Während der Notebook-Markt in letzter Zeit vor allem neue Billig- und
Mini-Laptops zum Surfen unterwegs oder aber Geräte mit extremer Leistung für Profis hervorbringt, hat Toshiba auch an die Business-Anwender gedacht. Das neue Tecra A9 richtet sich an Kunden, die kein
Notebook zum Spielen, für Blu-ray-Filme oder zum ständigen Mitnehmen suchen, sondern stattdessen ein solides Gerät zum Arbeiten benötigen. Die Redaktion von onlinekosten.de hat das Modell in der Ausführung A9-16N im 15,4-Zoll-Format getestet.

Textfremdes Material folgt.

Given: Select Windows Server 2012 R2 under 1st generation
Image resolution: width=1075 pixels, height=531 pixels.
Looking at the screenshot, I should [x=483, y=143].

Schlichte, aber edle Optik
Schon auf den ersten Blick lässt sich erkennen, dass die Optik perfekt zum Einsatzbereich passt. So hat Toshiba die Hardware in einem robusten, grauen Gehäuse mit spiegelndem Firmen-Logo untergebracht, was hübsch und edel aussieht, aber gleichzeitig schlicht und nicht zu modern wirkt. Zur eher kühlen Optik passt die insgesamt sehr eckige Gestaltungsweise. Die Oberfläche ist matt und griffig, Fingerabdrücke haben hier im Gegensatz zu den weit verbreiteten Lackierungen in Hochglanz-Optik keine Chance. Darüber hinaus ist das Material kratzfest. Im Lieferumfang sind eine Anleitung, ein Handbuch für "sicheres und angenehmes Arbeiten" sowie eine Wiederherstellungs-CDs für die Betriebssysteme
Windows Vista Business und XP enthalten.
Der erste Eindruck
Elegantes Äußeres: das Tecra A9. Bild: Toshiba
Das Notebook lässt sich nur durch Entriegeln eines Schiebe-Schalters aufklappen und gibt dann die Sicht auf die Tastatur frei. Der erste Gedanke ist hier ganz klar "Komfort": Die Tastatur ist sehr geräumig und die schwarzen, groß beschrifteten Tasten wurden übersichtlich angeordnet. Blickfang ist ein kleiner, blauer Knopf in der Mitte – ein Trackpoint, den Toshiba selbst als AccuPoint bezeichnet. Oberhalb des Tastenfeldes sitzen zwei dezente Lautsprecher, unten rechts wartet – wie üblich bei Business-Notebooks – ein Fingerprint-Sensor auf den passenden Abdruck. Darunter hat der Hersteller das Tecra-Logo platziert. Im linken Bereich sitzen zwei Sondertasten, die den Toshiba Assistenten und den Mobilitätscenter aufrufen, über den der Nutzer verschiedene Einstellungen vornehmen kann – zum Beispiel die Display-Helligkeit oder die Energiemodi verändern.
Technische Daten
Angetrieben wird das neue Tecra A9 von einem Intel Core 2 Duo Prozessor Typ T7250 mit 2,0 Gigahertz, dem zwei Gigabyte (GB) Arbeitsspeicher zur Seite stehen. Dieser lässt sich bei Bedarf noch auf bis zu vier GB erweitern, was angesichts der Grafiklösung von Vorteil ist: Das 15,4 Zoll große Display liefert eine Auflösung von 1.280x800 Bildpunkten und wird von Intels Onboard-Grafik GMA X3100 angesteuert, die mit auf den Arbeitsspeicher zugreift. Der helle Bildschirm liefert ein klares und kontrastreiches Bild. Glücklicherweise ist er nicht spiegelnd, sodass der Nutzer auch im Bereich von Fenstern oder im Freien noch eine gute Wiedergabe erwarten kann. Allerdings fallen die Blickwinkel etwas knapp aus. Wer zu zweit vor dem Notebook sitzt, kann zwar noch genug erkennen, muss aber mit einem dunkleren Bild rechnen. Blickt man von oben oder insbesondere von unten auf das Display, verschlechtert sich die Qualität recht schnell. Etwas ungewöhnlich für ein modernes Business-Notebook ist wohl die Tatsache, dass das Tecra A9 keine Webcam mitbringt.